Heavy crops with a fantastic 'Japanese style' gourmet flavour. Gives reliable harvests of good sized fruits, great for pots. Excellent source of vitamin C.

Plant requirements

Prepare the soil by digging over, removing any perennial weeds and adding manure.

Place the strawberry plants every 35cm (13 in) in rows that are 75cm (30 in) apart.

Plant with the crown at soil level and water well.

Place a net over the plants to prevent birds and squirrels from eating the fruit.

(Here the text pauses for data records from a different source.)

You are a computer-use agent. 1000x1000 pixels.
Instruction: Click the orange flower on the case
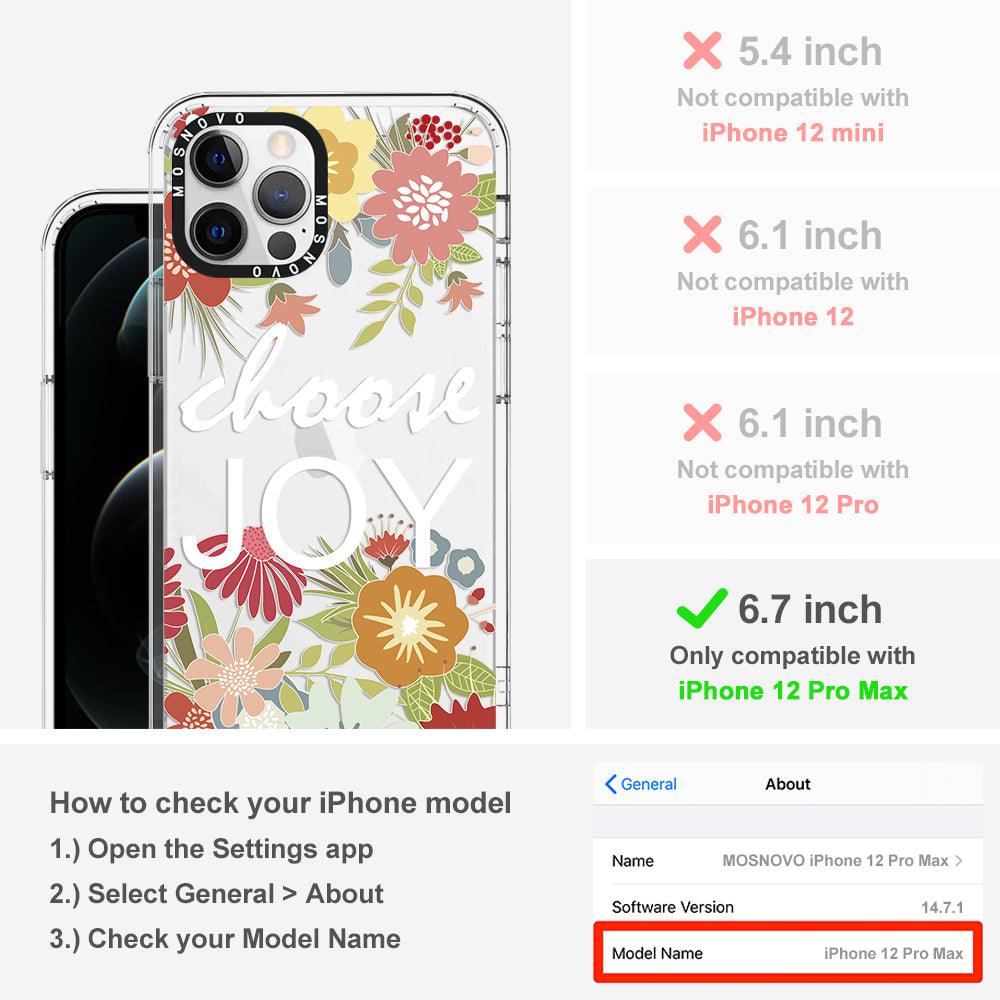coord(409,626)
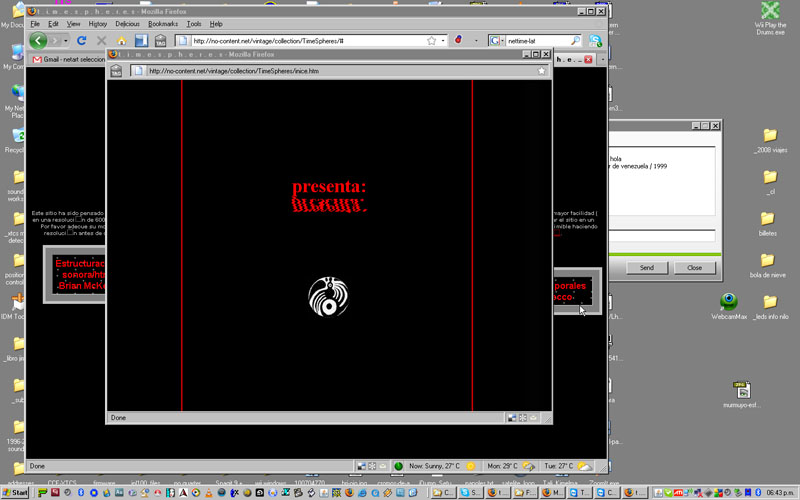Screen dimensions: 800x500
Task: Open the WebcamMax desktop icon
Action: pos(729,302)
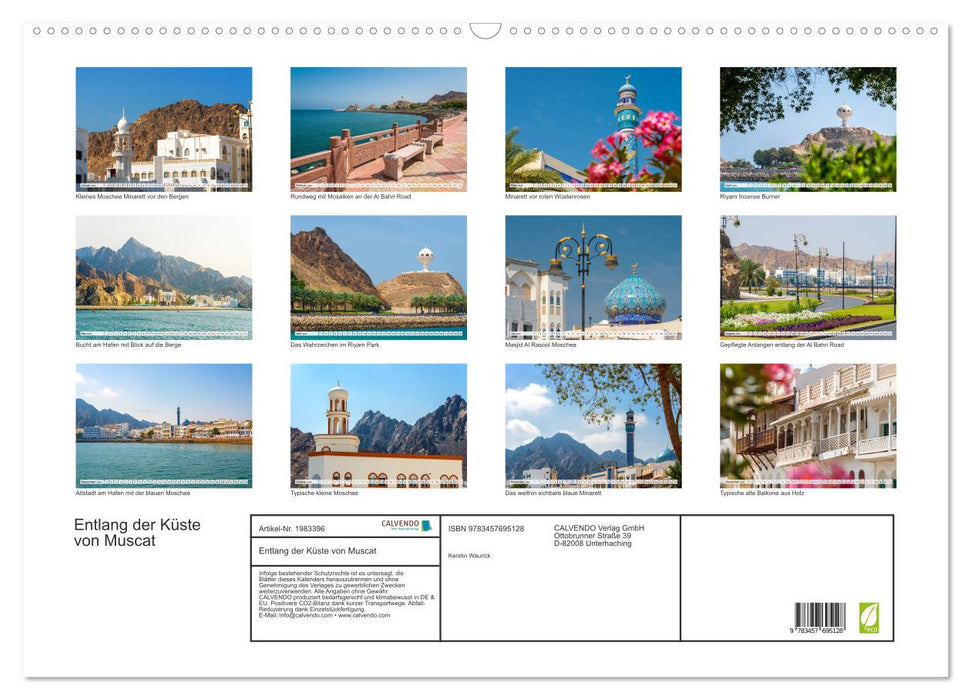Click the CALVENDO logo in the info box
The width and height of the screenshot is (971, 700).
[x=406, y=526]
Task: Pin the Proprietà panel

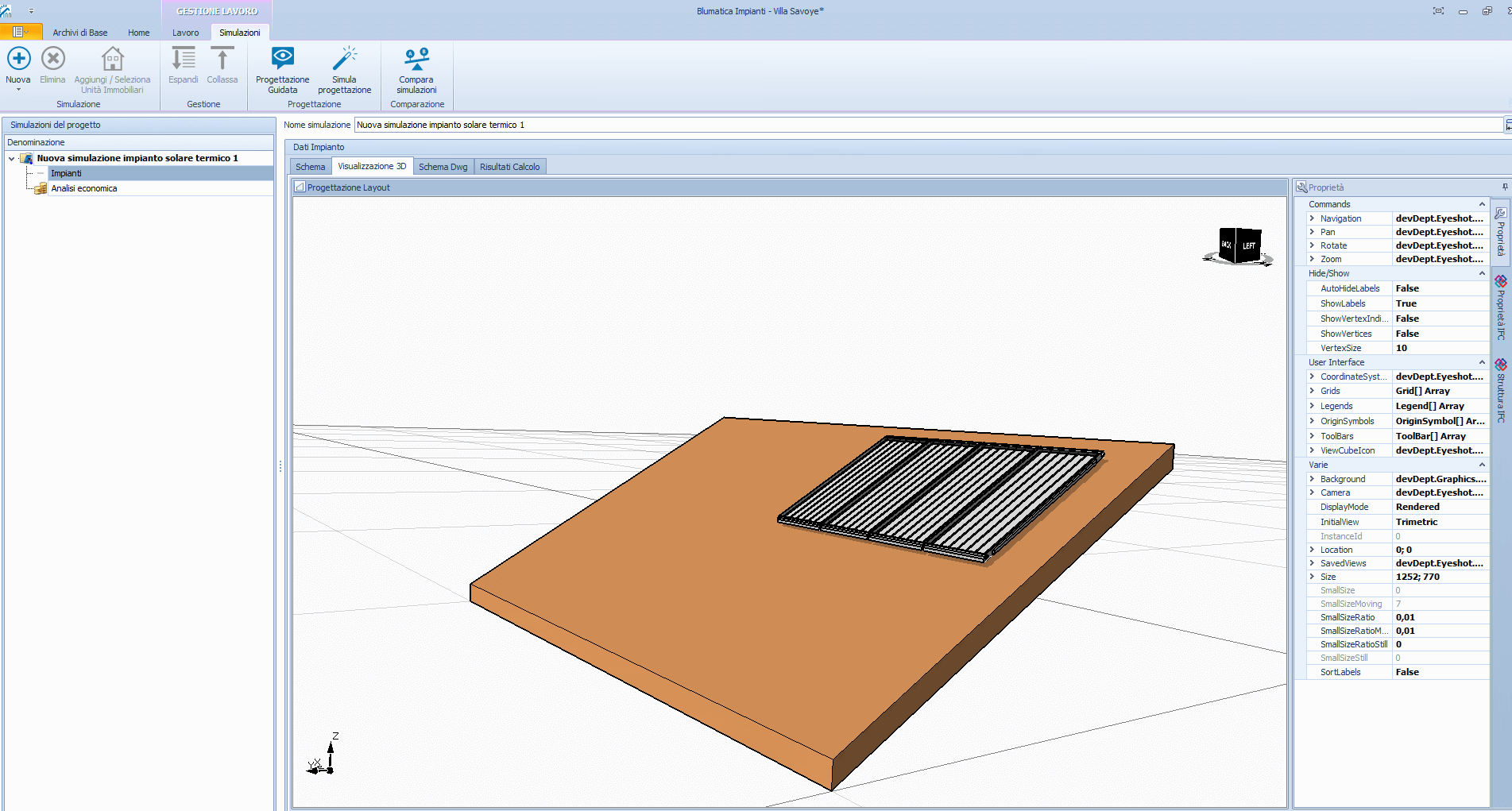Action: pyautogui.click(x=1504, y=187)
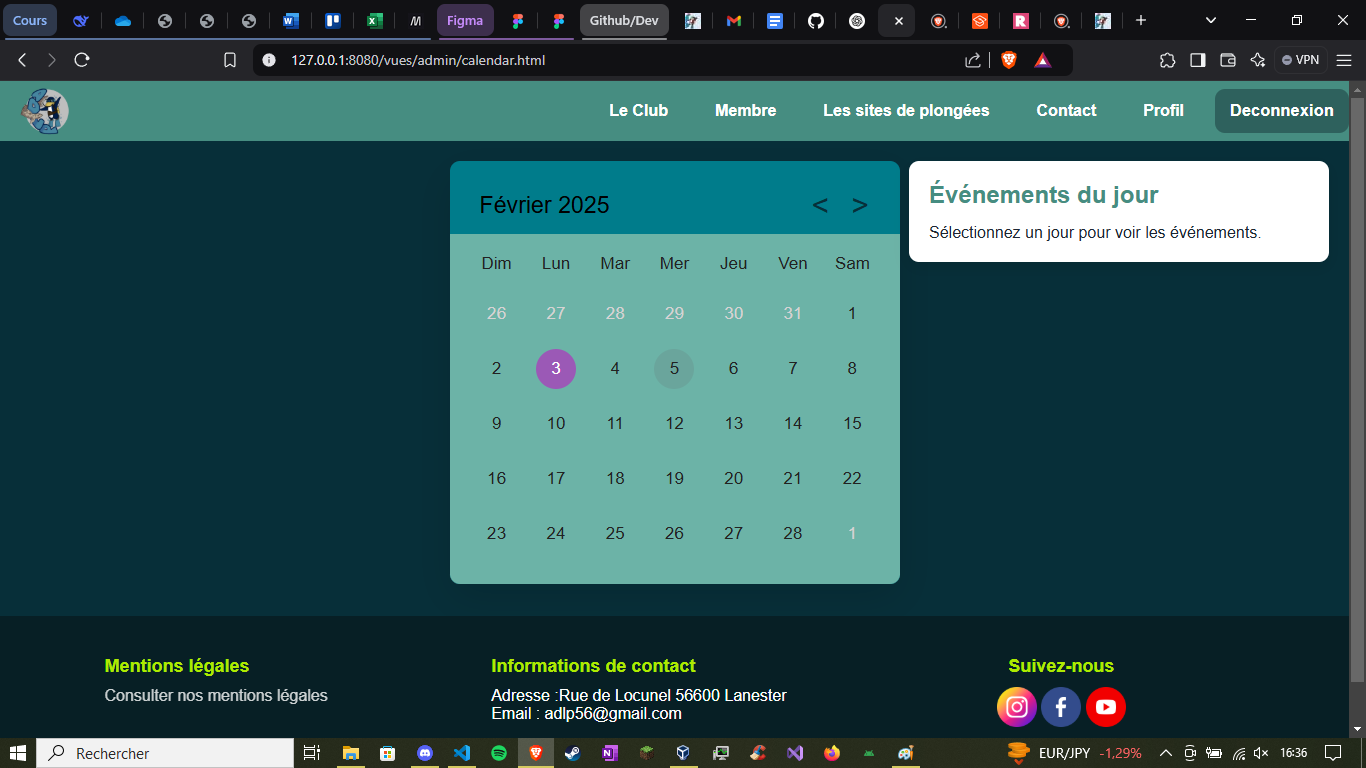Go to next month with right arrow
Viewport: 1366px width, 768px height.
[859, 205]
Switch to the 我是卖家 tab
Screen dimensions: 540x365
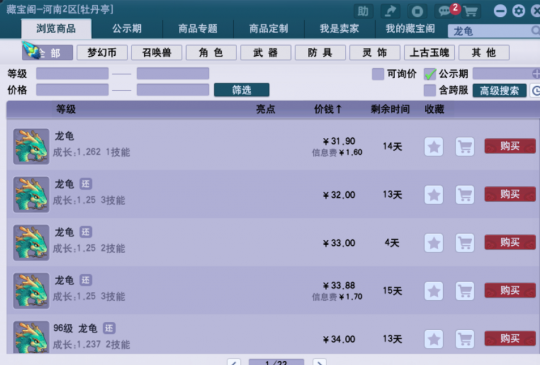339,29
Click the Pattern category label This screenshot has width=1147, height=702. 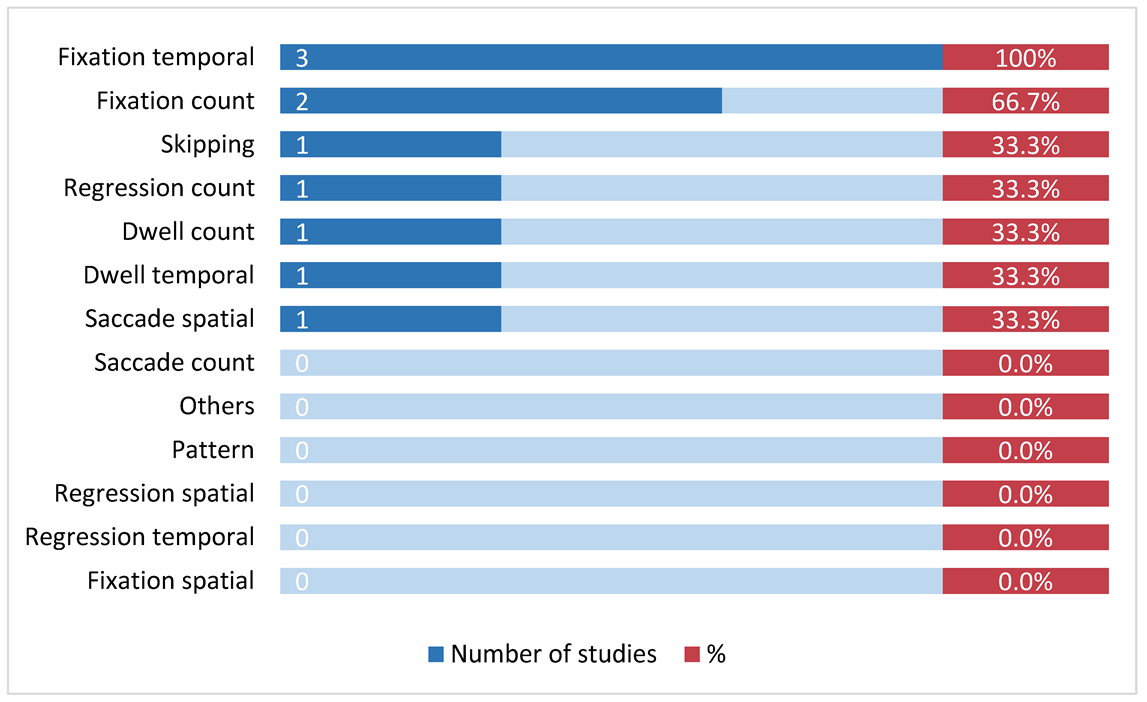[212, 450]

Pick any ripe strawberries so they don't rot on the plant. Check the plants every other day during the ripening period

From Seed

Most strawberry plants are cultivated hybrids that won't grow true from seed, however they will if there are species plants such as the alpine varieties or one of the new range of F1 cultivars that are now available.

These seeds can be lightly sown onto a seed tray filled with John Innes ‘seed and potting’ compost. Cover the seeds with a thin layer of compost - no more than 1/4 inch - and gently water in.

Transfer the seed tray to a cold, greenhouse or even a well lit room as both are suitable for germination which should take anywhere between 2 and 8 weeks. Once

Once the strawberry plants have germinated,wait for the 3rd true leaves to transplant into bigger containers. The seedlings can be gently lifted and potted on into 9cm pots using John Innes 'No.1' or 'No.2'. Come the following autumn they should be ready to transplant outside ready for fruiting the following year.

If weather permits, the plants can be planted directly outside in to their final position. For best results choose a well drained, moist and slightly alkaline soil.

Growing Tips

Regularly hoe between the rows and individual plants. You might also want to place a net over the strawberries to stop birds and squirrels from eating the fruit.

From late May, place straw in the rows and under the fruit trusses to suppress weeds and prevent the fruit lying on the ground.

Barley straw is the best option, as it's softer and more pliable. If you can't get straw, use polythene sheeting.

It's possible to extend the growing season by placing early strawberry varieties under cloches or polythene covers in late March. Grown in this way, the plants should produce fruit two to three weeks earlier than normal.

How to harvest

It's important to pick any fruit as soon as it's ripe to prevent it rotting on the plant. Check the plants every other day during the ripening period.

The fruit is ready when it has turned red, although different varieties have different shades.

It's best to harvest the fruit in dry weather. Pick gently to avoid bruising and make sure the green stalk (calyx) remains with the fruit.


After harvesting, remove the straw or matting that has been protecting fruit from the ground. Compost straw and debris, or clean and store matting for next year.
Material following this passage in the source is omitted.